Von Warschau fuhr ich weiter nach Ostpreußen. Das unterlag in unserer Familie einem Bann, assoziiert mit Deutschnationalen, Großgrundbesitzern, revanchistischen Vertriebenen. Die Landschaft ist gottvoll, der Himmel so weit, wie in der Literatur beschrieben. In der zauberhaften Landschaft mit weiten Seen und Alleen liegt, tief im Wald verborgen, die Wolfsschanze, NS-Kommandozentrale mit dem neun Meter dicken Bunker für Hitler, Ruinen, die den ganzen Irrsinn, den Größenwahn und die Ängste des Führers, seiner Architekten und Gefolgsleute sichtbar machen. Der Pole, der dort herumführt, erzählt, dass es für die Besucher sowas Ähnliches ist wie die Besichtigung von Pyramiden. Nein, kein Wallfahrtsort, dazu ist die Anlage zu zerstört. Ein paar besoffene Idioten mit ausgestrecktem Arm, aber sonst kämen Gruppen aus aller Welt. Zum Glück hatte ich vor der Reise das Buch von Antje Vollmer, „Doppelleben“, über Heinrich und Gottliebe von Lehndorff und den 20. Juli 1944 gelesen. Das noch sehr zerstörte Gutshaus der Lehndorffs in Sztynort (Steinort), in dessen linkem Flügel sich Ribbentropp einquartiert hatte, wird erst seit Kurzem von der Deutsch-Polnischen Stiftung Kulturpflege und Denkmalschutz peu à peu renoviert.

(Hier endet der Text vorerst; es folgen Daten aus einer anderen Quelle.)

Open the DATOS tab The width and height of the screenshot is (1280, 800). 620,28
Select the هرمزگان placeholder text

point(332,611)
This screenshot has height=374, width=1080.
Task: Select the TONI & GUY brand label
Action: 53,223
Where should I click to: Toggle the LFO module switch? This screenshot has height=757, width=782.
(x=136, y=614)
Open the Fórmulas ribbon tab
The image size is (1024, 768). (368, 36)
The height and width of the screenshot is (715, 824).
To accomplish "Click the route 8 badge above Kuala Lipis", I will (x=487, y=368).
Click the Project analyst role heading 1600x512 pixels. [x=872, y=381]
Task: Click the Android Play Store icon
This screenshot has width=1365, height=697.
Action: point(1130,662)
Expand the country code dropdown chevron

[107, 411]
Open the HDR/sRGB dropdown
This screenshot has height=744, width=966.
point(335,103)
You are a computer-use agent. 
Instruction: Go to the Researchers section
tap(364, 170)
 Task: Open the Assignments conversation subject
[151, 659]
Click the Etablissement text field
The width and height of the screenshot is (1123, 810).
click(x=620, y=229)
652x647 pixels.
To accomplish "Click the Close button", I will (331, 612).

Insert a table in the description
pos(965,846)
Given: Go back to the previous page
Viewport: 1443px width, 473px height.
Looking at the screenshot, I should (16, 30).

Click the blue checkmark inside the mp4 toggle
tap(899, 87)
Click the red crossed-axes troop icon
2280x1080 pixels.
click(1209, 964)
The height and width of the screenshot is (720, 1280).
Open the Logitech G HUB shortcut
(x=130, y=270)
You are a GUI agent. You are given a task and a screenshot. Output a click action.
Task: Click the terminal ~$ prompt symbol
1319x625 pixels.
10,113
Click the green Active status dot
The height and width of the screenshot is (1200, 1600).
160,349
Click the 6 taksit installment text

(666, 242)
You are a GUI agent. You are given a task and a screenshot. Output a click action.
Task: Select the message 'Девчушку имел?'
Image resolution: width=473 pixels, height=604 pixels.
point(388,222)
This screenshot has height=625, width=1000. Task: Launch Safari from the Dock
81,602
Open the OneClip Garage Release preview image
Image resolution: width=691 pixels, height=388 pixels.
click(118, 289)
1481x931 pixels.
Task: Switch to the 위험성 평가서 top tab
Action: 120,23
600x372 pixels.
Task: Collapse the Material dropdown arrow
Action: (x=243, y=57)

20180909_110744Ich habe viel über Ordensritter gehört, großartige Backsteinbauten gesehen, über die katholisch und evangelische Umwidmung von Kirchen und die unterschiedlichen Wahrnehmungen der Geschichte gelernt … und die polnische Küche genossen. Die Gespräche mit mitreisenden Deutschen, deutschsprechenden protestantischen Polen und diversen „Führern“ durch Schlösser, Kirchen, Burgen und andere Sehenswürdigkeiten waren (abgesehen von dem einen antijüdischen Witzchen des ansonsten reizenden Pfarrers der protestantischen Minderheitsgemeinde) nicht peinlich. Die Sprachregelungen sind teils anders, die historische Entwicklung samt Widersprüchen wird von meinen Gesprächspartnern weitgehend akzeptiert. Wenn von Morden und Vertreibungen erzählt wird irritiert mich gelegentlich die auffallende Abwesenheit der umgebrachten Juden.

Einiges werde ich nachlesen, und weiter nachdenken will ich über den wichtigen Unterschied, dass es für progressive Deutsche dort, in Ostpreußen, politisch korrekt ist, dass die Vergangenheit ruht, beim Thema Juden kann sie nicht zur Ruhe kommen.